Competition row boat (5) according to any of the preceding claims characterized in that it has a prismatic coefficient between 0.55 and 0.62.
Competition row boat (5) according to the previous claim characterized in that it has a prismatic coefficient of 0.5816.
Competition row boat (5) according to any of the preceding claims characterized in that any vertical section of the stern zone (2) corresponds to a trapeze with all its sides convex and rounded vertices, wherein the largest base corresponds to the deck (10) and the smallest base corresponds to the keel (9).
Competition row boat (5) according to any of the preceding claims characterized in that the fore body (6) comprises a section perpendicular to any waterline.
Competition row boat (5) according to any of the preceding claims characterized in that the stem (11) comprises three sections, joined in the following way:
- a first convex section projecting to the fore body (6), in the direction of the deck (10);

- a straight section perpendicular to any waterline;

- a second convex section projected to the aft (7), in the direction of the deck (10);
wherein the first convex section is the smallest of these sections.
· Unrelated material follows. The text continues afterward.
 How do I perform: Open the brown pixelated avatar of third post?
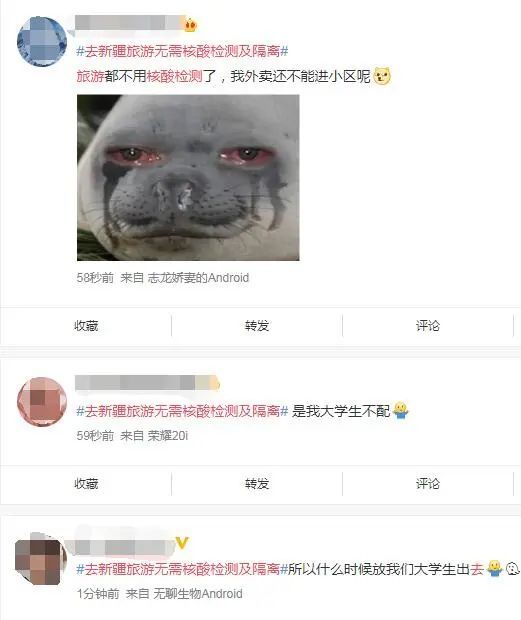coord(40,559)
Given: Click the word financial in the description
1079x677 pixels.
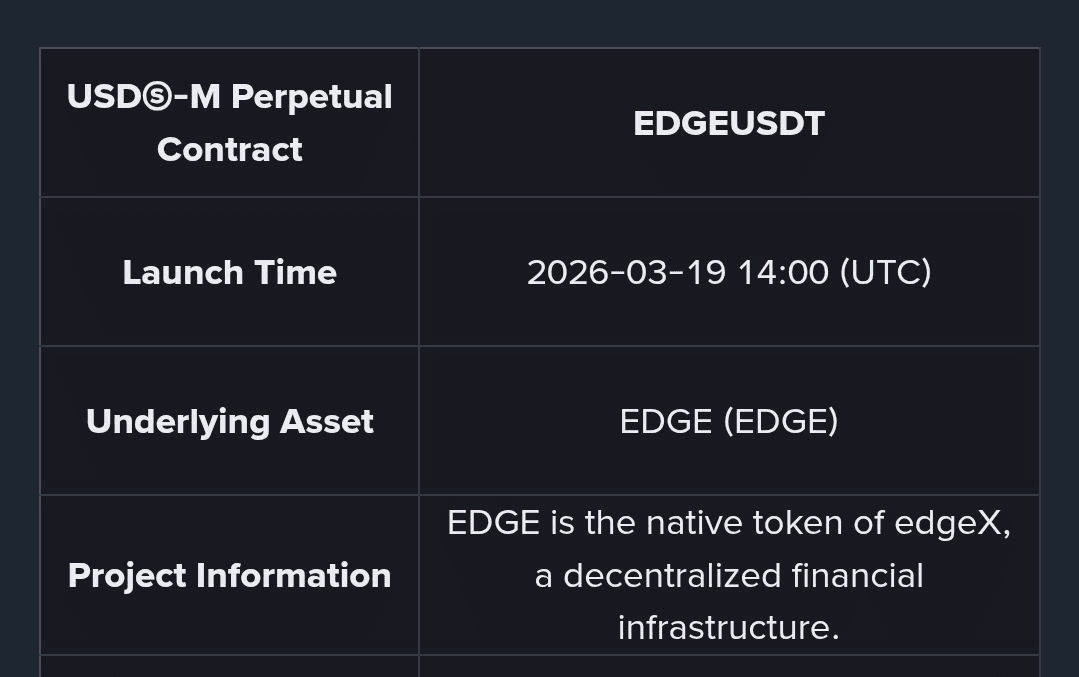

Competition row boat (5) according to any of the preceding claims characterized in that it consists of a single piece.
Competition row boat (5) according to claim 9 characterized in that it consists of two pieces longitudinally connected: a deck part and a hull part.
Competition row boat (5) according to any one of the preceding claims characterized in that the cockpit zone (3) contains at least one cockpit.
Competition row boat (5) according to the previous claim characterized in that the cockpit zone (3) contains one, two, three, four, five, six, seven or eight cockpits suitable for one, two, three, four, five, six, seven or eight rowers, respectively.
Competition row boat (5) according to any of the preceding claims characterized in that it consists of a kayak, a canoe or a boat for Rowing competition.